Утанисты дают ход крайности (другого выхода нет). Тиру (кто-то назвал его Тиранчиком) велят пойти на большую горесть, предельно её умалив.
На другой день Тир собирает коллектив не умеющих думать и ведёт их к дворцу, где находятся гении-заложники, охраняемые антиутанистами. В драке перебиты люди короля Мелких Горестей. Впервые большая горесть на этом веку.
Тир – с молодыми заложниками. Но никто не рад им: могли бы и далее сидеть не в какой-то яме, а в тёплом дворце и с трёхразовым питанием! Целый Мир рыдает, глядя на трупы. Молодые правители дают клятву: более никогда не пойдут на эту проклятую крайность.
Из старых записок
«Я расскажу тебе всю повесть
души истерзанной моей» (А. Апухтин)
«Нужно преодолеть в себе отвращение к листу чистой бумаги… и писать каждый день, регулярно, не дожидаясь вдохновения» (В. Катаев «Трава забвения»). У меня вид чистого листа вызывает, наоборот – вдохновение. Беда в другом: некогда «писать каждый день, регулярно». На объект или в контору надо!
Но, как выявлено с годами (а мне двадцать три!): ни к какому делу не лежит душа. Не подходит мне что-то изготавливать, ремонтировать, регулировать, строить… Я готовлю себя для поприща, которому отдам жизнь. Я – электронная машина, введена программа, в какой-то момент пойдёт выдача. Цель моя – писательский труд. Но, увы, на данный момент в роли отвергнутого Мартина Идена. Обманываю себя и родных, будто хочу денег и славы, но понимаю: работаю не ради денег. Да и глупая слава – не моё.
На объекте думаю о сюжетах: намедни с перекрытий могла рухнуть. В нарядах путаница (работяги – с жалобой).
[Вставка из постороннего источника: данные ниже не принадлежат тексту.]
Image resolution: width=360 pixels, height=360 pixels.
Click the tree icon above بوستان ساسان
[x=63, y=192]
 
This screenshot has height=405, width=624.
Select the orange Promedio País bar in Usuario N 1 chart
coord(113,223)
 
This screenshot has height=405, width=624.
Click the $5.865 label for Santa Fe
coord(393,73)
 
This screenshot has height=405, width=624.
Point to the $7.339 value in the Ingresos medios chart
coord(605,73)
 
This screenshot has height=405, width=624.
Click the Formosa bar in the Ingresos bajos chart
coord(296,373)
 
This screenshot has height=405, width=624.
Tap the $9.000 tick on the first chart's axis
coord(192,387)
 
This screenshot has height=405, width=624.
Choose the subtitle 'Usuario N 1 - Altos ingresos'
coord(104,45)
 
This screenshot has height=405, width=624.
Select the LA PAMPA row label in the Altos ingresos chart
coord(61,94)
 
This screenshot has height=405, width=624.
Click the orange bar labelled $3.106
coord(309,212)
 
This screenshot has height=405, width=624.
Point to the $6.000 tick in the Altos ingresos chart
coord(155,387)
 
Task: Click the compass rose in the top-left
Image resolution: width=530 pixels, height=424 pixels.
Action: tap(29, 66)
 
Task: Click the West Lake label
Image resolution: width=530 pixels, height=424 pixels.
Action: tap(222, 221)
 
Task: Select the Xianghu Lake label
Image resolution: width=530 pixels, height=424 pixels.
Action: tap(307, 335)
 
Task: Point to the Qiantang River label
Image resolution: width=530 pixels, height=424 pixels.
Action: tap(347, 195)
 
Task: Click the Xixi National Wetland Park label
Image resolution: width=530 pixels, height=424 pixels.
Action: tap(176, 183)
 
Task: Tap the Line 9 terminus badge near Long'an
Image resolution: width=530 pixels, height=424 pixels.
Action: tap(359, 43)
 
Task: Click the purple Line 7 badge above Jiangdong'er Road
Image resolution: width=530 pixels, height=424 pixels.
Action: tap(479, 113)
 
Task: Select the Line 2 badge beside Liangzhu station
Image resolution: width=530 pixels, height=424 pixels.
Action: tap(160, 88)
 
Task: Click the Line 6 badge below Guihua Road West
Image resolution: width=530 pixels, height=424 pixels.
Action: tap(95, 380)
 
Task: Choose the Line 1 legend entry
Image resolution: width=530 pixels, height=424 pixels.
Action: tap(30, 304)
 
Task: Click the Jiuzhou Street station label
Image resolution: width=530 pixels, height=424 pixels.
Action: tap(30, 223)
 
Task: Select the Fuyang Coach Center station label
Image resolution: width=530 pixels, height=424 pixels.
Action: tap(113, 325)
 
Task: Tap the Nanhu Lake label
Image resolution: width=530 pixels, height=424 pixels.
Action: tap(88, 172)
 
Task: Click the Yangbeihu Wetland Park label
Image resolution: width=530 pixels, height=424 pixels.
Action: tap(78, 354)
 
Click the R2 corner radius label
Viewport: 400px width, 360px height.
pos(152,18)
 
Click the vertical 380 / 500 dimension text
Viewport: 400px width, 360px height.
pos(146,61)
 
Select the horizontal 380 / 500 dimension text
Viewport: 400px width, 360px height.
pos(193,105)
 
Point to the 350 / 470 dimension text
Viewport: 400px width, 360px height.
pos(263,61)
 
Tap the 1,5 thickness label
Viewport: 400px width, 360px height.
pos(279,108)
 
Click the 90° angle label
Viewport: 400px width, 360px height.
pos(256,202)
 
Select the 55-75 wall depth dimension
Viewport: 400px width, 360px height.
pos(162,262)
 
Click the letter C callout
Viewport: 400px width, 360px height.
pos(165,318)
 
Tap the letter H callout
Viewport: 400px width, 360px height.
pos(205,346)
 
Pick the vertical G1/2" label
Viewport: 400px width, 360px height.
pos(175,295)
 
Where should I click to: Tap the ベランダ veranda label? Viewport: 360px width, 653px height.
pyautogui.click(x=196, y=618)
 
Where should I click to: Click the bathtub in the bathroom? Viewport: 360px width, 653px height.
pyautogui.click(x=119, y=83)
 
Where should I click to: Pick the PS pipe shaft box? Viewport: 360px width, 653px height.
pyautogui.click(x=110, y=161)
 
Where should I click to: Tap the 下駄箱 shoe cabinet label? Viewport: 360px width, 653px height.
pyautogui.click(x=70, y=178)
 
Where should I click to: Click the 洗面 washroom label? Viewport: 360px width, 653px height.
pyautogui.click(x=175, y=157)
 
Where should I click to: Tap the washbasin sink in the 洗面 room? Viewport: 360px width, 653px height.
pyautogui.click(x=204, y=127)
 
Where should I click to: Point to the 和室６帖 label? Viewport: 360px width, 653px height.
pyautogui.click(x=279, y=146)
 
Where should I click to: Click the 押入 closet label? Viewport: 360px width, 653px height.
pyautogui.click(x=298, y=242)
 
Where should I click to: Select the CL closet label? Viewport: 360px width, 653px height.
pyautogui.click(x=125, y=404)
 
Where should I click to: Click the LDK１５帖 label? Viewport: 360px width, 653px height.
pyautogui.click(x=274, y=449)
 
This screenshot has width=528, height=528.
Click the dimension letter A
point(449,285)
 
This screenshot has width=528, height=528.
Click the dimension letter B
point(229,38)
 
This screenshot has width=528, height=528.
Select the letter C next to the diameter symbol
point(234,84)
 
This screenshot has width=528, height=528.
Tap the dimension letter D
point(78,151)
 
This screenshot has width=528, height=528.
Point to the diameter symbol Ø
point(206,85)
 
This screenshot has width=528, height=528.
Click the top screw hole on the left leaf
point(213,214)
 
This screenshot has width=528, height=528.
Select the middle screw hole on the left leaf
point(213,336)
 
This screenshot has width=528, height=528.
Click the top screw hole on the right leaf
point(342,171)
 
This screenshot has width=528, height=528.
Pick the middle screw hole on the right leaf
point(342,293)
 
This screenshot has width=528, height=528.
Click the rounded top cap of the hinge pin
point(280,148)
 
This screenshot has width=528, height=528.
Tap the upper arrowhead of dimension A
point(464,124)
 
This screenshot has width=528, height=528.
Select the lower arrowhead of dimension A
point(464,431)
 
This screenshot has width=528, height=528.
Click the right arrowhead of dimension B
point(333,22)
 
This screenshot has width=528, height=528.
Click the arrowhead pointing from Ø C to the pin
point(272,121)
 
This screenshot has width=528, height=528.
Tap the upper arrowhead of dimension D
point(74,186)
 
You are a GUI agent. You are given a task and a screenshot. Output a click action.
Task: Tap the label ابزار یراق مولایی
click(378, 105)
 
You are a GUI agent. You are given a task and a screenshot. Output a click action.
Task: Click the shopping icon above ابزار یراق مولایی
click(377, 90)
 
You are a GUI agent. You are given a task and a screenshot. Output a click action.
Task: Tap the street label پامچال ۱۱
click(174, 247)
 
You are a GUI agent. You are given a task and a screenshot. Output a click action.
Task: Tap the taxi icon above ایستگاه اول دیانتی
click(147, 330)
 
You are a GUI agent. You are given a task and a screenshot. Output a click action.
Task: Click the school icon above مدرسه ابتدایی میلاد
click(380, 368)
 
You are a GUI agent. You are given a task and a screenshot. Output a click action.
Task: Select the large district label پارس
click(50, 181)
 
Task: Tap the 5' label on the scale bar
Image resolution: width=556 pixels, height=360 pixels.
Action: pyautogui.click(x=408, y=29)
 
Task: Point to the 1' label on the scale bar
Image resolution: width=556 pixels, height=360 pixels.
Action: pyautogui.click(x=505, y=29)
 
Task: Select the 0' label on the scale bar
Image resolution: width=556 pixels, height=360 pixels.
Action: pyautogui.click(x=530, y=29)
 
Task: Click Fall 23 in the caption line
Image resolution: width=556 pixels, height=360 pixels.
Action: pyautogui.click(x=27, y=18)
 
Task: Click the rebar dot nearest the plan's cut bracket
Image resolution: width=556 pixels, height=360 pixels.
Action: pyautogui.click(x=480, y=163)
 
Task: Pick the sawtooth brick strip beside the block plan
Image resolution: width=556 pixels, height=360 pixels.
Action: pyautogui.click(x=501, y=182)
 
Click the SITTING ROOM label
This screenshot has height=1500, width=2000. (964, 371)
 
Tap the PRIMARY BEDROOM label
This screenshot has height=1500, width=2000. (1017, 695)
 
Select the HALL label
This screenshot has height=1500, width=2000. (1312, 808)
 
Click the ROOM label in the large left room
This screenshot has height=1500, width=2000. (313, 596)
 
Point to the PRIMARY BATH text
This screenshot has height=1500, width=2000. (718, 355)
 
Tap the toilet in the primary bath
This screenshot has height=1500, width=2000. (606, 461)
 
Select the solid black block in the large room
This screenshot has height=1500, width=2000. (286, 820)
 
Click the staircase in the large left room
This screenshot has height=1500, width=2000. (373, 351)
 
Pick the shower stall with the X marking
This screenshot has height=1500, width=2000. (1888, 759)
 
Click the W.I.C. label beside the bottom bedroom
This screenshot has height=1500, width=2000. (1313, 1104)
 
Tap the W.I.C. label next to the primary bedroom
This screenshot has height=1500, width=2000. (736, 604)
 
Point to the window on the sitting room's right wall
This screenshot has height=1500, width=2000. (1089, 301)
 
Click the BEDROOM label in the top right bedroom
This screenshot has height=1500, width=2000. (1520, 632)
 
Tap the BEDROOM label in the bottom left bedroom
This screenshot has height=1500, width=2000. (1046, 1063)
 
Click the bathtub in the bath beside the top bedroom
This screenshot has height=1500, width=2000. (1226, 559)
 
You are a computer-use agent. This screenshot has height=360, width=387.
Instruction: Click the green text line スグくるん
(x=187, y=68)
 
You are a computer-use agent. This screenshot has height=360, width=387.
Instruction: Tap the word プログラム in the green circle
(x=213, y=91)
От управляющего выговор: «Вам как молодому специалисту открыты пути для роста!» Ох, надоело!
Можно было предугадать; точные науки – в муке, а стихи к праздникам с праздником в душе. Находясь в декрете, родила оду про стройотряд… А недавно цикл новелл о новых домах, в которые идёт массовый въезд народа. Но дошла до романа… Он не о стройке, а о перестройке, которой хотим оба: я и мой главный персонаж. Название: «Ной – сын Ноя».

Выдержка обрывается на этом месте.